Recorded data:
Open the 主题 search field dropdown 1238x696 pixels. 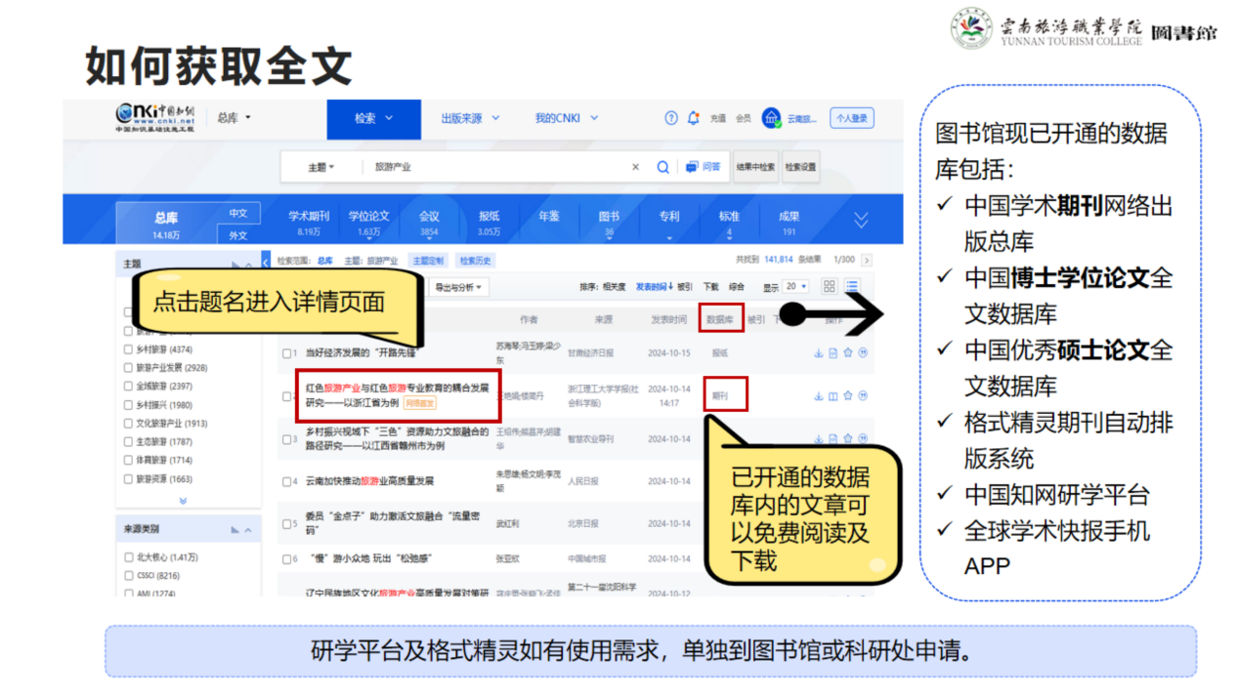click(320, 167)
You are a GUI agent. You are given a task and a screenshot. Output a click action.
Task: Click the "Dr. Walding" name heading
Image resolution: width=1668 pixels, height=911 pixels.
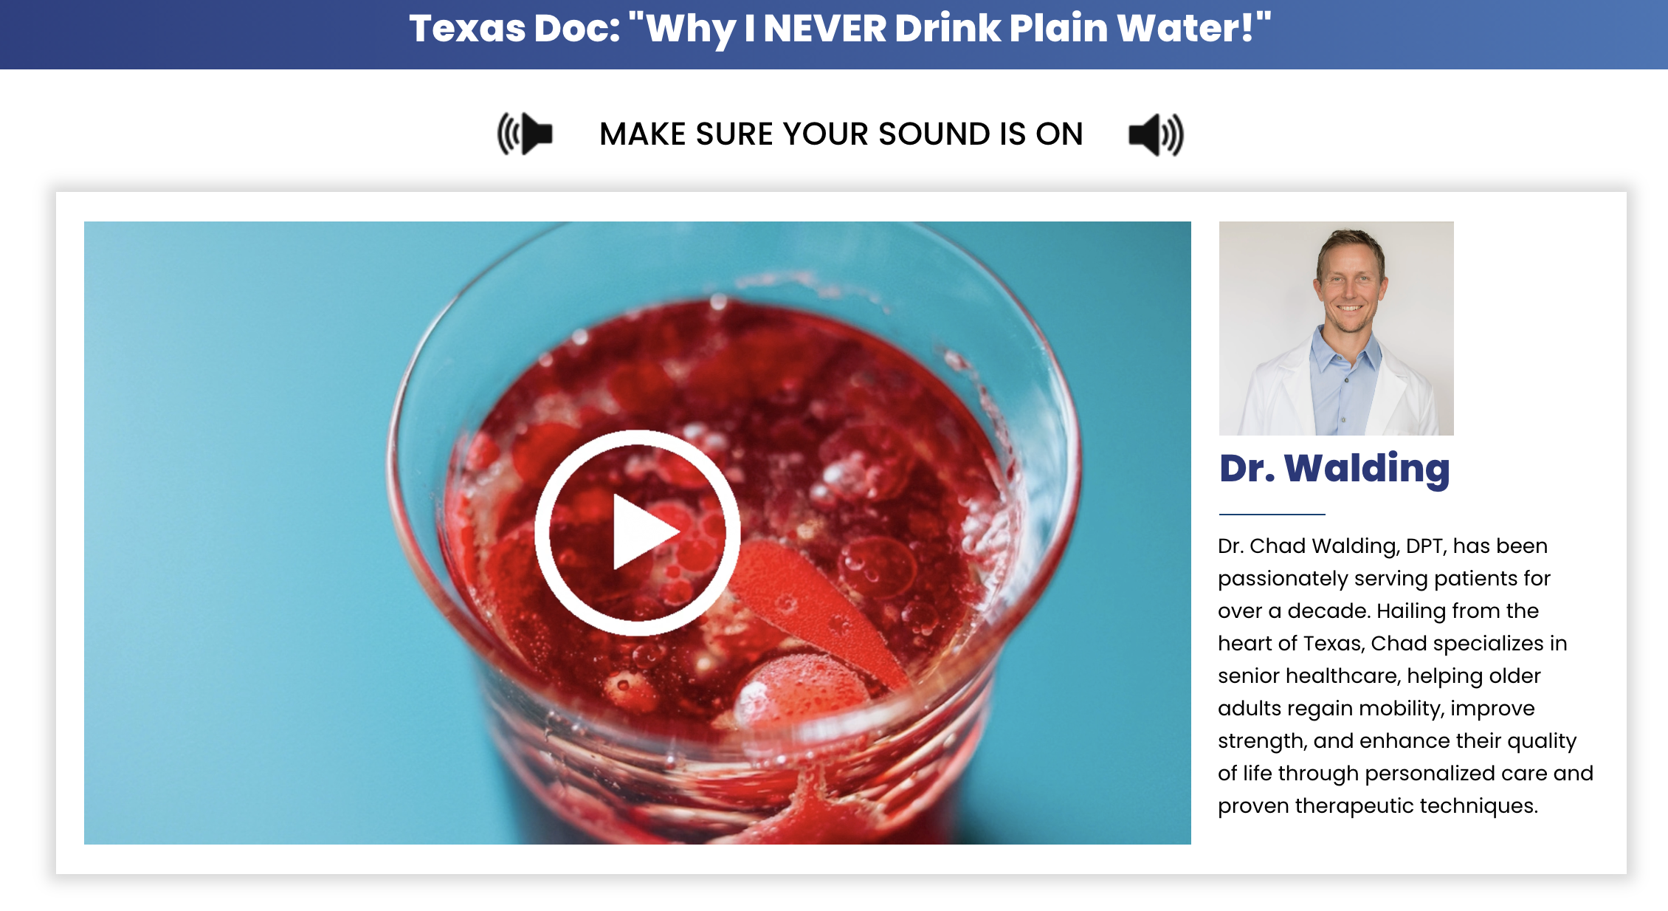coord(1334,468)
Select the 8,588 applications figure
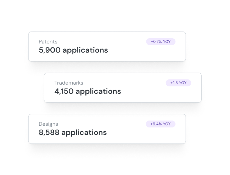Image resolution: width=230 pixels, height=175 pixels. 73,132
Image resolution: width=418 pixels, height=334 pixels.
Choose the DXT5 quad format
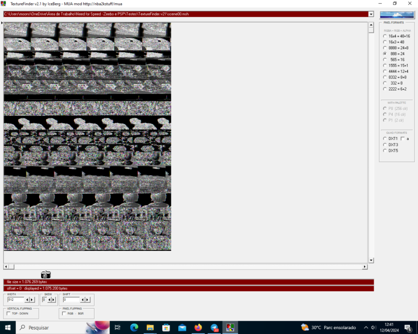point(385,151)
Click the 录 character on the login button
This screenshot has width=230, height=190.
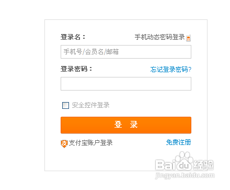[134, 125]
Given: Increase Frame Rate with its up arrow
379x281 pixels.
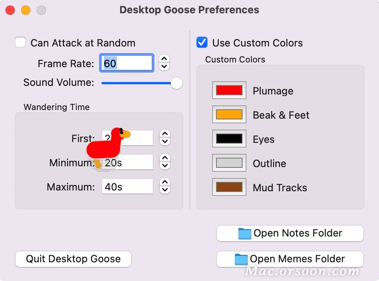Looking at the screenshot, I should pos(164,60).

...

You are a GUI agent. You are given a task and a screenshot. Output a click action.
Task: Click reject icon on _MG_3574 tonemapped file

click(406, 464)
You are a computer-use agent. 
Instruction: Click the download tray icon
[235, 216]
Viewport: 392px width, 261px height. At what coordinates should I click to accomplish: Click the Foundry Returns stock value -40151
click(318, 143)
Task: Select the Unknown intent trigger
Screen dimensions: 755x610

--

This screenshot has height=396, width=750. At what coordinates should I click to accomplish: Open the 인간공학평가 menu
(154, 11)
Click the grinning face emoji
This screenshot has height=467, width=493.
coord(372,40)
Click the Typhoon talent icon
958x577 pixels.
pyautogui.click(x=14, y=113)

What the exercise asks: Output exactly one stretch of the listing: from the line containing "Viewport: 392px width, 261px" through the line containing "Screen dimensions: 755x610", both end lines included.

Result:
Viewport: 392px width, 261px height. At what coordinates should I click to accomplish: Click the Foundry Returns stock value -40151
click(318, 143)
Task: Select the Unknown intent trigger
Screen dimensions: 755x610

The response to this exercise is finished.